Requirement ▸
Whichever lines include the word "blue", copy them as they appear in the data.

◇ ◇ ◇

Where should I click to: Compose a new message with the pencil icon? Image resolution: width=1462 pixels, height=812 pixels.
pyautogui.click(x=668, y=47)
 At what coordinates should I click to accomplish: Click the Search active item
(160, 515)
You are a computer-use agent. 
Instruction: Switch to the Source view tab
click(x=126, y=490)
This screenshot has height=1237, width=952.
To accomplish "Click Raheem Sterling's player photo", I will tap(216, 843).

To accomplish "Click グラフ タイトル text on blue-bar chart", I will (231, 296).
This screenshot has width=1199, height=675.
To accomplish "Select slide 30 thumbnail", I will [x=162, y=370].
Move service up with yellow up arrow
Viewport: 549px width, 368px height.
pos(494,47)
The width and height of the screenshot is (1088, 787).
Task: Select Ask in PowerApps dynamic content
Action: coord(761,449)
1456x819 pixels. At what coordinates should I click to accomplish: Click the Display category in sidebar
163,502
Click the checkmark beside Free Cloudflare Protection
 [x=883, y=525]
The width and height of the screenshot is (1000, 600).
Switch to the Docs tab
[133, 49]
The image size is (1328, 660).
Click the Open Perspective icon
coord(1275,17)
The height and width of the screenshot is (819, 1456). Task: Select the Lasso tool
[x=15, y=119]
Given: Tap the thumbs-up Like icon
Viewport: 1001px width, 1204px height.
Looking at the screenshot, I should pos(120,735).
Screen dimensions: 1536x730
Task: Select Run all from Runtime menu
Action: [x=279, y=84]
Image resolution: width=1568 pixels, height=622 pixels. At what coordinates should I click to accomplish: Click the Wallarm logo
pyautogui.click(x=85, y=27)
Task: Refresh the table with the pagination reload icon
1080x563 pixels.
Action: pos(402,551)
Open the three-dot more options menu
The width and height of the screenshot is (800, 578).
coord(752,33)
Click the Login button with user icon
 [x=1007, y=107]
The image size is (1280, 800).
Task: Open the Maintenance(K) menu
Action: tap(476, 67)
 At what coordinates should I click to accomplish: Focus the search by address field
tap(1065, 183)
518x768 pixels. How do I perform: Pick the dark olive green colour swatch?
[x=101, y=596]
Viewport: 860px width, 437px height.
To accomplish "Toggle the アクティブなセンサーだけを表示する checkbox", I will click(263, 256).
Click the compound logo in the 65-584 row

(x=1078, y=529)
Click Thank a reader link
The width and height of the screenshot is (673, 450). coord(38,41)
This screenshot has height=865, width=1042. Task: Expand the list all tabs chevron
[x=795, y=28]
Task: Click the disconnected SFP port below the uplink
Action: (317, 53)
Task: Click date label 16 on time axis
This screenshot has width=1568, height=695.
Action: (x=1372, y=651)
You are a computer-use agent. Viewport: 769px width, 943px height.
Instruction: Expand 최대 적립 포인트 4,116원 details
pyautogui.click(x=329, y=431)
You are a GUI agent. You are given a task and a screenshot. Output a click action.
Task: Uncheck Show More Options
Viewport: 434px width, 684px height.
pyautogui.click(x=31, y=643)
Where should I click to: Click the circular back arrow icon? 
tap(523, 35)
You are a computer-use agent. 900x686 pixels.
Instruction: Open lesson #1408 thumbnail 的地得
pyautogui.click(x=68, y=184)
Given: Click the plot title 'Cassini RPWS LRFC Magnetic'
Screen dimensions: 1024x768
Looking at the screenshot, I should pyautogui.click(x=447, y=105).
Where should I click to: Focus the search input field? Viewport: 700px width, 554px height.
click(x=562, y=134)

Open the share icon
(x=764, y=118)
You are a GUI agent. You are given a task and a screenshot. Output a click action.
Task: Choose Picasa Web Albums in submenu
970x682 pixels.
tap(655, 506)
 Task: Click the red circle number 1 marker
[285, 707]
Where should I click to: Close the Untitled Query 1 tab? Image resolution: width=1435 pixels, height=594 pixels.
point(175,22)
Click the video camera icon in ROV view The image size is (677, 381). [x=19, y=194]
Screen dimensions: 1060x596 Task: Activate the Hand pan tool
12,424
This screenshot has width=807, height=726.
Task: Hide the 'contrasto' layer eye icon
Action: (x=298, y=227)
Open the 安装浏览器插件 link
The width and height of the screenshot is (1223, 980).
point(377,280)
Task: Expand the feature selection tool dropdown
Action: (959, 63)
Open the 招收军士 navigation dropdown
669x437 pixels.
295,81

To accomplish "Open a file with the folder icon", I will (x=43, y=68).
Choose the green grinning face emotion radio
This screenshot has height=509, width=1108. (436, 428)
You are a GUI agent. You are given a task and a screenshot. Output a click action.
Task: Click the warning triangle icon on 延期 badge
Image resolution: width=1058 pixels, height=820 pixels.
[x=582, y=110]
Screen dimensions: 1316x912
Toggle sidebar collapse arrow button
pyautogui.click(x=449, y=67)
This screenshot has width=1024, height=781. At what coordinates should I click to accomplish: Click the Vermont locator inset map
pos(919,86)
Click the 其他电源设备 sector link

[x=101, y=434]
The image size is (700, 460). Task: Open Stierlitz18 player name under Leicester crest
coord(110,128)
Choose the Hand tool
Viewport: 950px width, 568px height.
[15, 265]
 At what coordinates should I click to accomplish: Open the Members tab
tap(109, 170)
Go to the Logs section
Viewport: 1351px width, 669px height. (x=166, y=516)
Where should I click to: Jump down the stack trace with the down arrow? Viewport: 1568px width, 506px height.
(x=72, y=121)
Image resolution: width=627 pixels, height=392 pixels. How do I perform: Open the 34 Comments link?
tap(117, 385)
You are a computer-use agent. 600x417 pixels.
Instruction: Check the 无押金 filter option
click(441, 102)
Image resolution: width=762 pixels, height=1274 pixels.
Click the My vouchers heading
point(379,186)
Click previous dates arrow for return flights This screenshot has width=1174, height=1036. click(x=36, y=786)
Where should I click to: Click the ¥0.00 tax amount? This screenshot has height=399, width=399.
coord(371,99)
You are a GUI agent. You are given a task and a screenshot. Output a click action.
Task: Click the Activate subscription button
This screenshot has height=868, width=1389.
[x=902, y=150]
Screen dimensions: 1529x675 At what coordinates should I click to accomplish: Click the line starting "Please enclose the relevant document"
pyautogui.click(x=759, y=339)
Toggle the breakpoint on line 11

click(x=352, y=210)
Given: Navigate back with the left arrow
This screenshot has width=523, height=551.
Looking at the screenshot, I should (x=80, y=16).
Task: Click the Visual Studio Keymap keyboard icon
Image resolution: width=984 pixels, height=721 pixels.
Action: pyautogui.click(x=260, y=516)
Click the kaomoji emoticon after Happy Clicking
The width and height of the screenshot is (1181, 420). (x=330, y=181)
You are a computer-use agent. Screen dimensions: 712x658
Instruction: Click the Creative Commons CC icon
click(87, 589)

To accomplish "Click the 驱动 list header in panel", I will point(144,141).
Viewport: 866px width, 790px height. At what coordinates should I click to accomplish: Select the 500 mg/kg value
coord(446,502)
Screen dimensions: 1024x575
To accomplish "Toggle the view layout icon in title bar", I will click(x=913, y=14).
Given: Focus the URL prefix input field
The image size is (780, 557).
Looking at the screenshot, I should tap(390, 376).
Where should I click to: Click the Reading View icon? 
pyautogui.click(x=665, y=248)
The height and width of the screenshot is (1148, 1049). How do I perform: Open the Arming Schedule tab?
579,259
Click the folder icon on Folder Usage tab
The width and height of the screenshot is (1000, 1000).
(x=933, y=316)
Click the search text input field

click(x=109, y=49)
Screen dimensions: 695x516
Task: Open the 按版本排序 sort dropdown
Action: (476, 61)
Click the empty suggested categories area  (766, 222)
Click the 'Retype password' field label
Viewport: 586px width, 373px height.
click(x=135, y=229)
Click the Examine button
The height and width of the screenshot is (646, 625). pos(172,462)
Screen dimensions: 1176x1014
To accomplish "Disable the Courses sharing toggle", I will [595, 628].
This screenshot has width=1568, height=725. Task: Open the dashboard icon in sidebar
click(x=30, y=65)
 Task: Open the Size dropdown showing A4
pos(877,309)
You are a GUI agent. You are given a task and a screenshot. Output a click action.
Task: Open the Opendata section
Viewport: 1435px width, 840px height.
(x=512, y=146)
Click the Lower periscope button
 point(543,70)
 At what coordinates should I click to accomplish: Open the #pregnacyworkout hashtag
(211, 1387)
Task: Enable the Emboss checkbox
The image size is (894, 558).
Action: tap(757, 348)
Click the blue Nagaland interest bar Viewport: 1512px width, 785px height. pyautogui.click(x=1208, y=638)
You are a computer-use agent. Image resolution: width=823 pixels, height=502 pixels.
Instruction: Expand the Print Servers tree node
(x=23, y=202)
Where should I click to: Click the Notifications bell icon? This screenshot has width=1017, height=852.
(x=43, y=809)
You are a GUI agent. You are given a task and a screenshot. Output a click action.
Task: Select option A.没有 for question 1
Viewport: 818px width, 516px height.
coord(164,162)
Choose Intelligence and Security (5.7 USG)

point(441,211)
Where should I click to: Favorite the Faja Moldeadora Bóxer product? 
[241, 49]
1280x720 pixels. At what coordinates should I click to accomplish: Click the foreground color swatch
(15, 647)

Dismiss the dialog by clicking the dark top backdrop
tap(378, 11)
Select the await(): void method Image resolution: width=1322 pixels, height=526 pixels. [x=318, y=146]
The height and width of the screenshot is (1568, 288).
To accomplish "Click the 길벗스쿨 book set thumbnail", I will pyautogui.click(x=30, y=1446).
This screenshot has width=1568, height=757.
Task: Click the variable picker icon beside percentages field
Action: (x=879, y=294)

◇ ◇ ◇

Reply to the exercise ▸
To accomplish "Click グラフ タイトル text on blue-bar chart", I will (231, 296).
Click the blue Nagaland interest bar Viewport: 1512px width, 785px height. pyautogui.click(x=1208, y=638)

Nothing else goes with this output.